During the early 19th century Russia developed trade relationships with other European countries and exported large amounts of grain. But most of the export revenue that flowed into the empire simply lined the pockets of aristocrats and powerful land-owners; it was not used as capital to develop an industrialised economy. Industrial projects and incentives were often proposed – but they were rarely embraced, since they threatened the financial interests of conservative landowners. There was some heavy industry – mining, steel production, oil and so on – but this was small when compared to Russia’s imperial rivals: Britain, France and Germany. It took defeat in the Crimean War (1853-56) to expose the empire’s lack of development and the urgent need for Russian industrialisation. Russian factories were unable to produce sufficient amounts of weapons, munitions or machinery. There was very little technical innovation; most of Russia’s new technologies were imported from the West. And the empire’s railway system was woefully inadequate, with insufficient rail lines and rolling stock to move men or equipment in large amounts.
The reforms embraced by Alexander II in the early 1860s were partly designed to stimulate transitions in the Russian economy. Emancipating the serfs (1861) was not just a social reform, it was also intended to release them from the land and the control of conservative land-owners. Alexander and his advisors anticipated that a large proportion of freed serfs would become a mobile labour force, able to relocate to areas where industrial workers were needed. They also believed that given greater freedom, the peasants would develop more efficient and productive ways of farming. One of the anticipated outcomes of 1861 was the emergence of a successful peasant class, the kulak. The kulak would be proto-capitalist: he would own larger tracts of land and more livestock or machinery; he would hire landless peasants as labourers; he would use more efficient farming techniques; and he would sell surplus grain for profit. But while the 1861 emancipation did release millions of peasants from their land, the strength of peasant communes prevented the widespread development of a kulak class.

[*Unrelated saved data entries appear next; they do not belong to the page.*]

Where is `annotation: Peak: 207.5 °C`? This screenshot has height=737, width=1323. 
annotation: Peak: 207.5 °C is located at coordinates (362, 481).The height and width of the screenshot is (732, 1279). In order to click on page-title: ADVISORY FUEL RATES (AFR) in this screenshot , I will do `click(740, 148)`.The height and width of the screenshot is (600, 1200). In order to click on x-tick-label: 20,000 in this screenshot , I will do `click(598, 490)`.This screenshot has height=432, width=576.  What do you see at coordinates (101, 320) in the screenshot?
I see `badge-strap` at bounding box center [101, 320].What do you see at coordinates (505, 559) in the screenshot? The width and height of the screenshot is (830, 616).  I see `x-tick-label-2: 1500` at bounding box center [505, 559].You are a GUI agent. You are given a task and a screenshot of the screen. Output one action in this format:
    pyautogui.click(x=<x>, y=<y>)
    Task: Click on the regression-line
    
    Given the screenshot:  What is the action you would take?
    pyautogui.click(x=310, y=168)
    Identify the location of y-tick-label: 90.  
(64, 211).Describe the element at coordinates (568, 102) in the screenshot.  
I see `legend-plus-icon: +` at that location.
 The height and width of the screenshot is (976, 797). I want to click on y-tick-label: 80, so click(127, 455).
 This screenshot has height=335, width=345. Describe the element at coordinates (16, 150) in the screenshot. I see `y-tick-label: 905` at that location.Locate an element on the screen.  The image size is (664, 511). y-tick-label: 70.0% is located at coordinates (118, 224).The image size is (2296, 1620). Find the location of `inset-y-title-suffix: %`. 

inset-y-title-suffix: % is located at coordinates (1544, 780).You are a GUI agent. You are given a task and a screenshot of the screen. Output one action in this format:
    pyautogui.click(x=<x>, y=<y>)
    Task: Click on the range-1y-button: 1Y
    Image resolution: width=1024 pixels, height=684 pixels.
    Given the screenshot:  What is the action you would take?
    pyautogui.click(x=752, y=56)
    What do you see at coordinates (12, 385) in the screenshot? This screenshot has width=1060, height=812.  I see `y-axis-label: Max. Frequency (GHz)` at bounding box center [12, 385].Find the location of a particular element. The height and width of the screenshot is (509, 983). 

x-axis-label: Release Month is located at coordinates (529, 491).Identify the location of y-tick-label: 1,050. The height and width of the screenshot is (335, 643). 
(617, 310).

The emancipation had significant social outcomes but it failed to contribute much to Russia’s economic development. In the 1870s the government initiated several large infrastructure programs, particularly the construction of railways. The 1880s saw the emergency of Sergei Witte, a qualified mathematician with a proven track record of achievement, both in the tsarist bureaucracy and the private sector. In 1889 Witte was placed in charge of the Russian railway system, where he oversaw the planning and construction of the Trans-Siberian Railway. By 1892 Witte was minister for transport, communication and finance. Identifying a need for capital investment, Witte made it easier for foreigners to invest in Russian industrial ventures. Existing barriers were removed, while foreign individuals and companies were offered incentives if they invested in certain industrial and manufacturing sectors. Witte also undertook currency reform: in 1897 he moved the Russian rouble to the gold standard, strengthening and stabilising it and improving foreign exchange. He also borrowed to fund public works and infrastructure programs including new railways, telegraph lines and electrical plants.“The state participated directly in the nation’s economy to an extent unequalled in any Western country. In 1899 the state bought almost two-thirds of all Russia’s metallurgical production. By the early 20th century it controlled some 70 per cent of the railways and owned vast tracts of land, numerous mines and oil fields, and extensive forests. The national budgets from 1903 to 1913 indicated that the government received more than 25 per cent of its income from various holdings. Russia’s economic progress in the eleven years of Witte’s tenure as minister of finance was, by every standard, remarkable. Railway trackage virtually doubled, coal output in southern Russia jumped from 183 million poods in 1890 to 671 million in 1900.”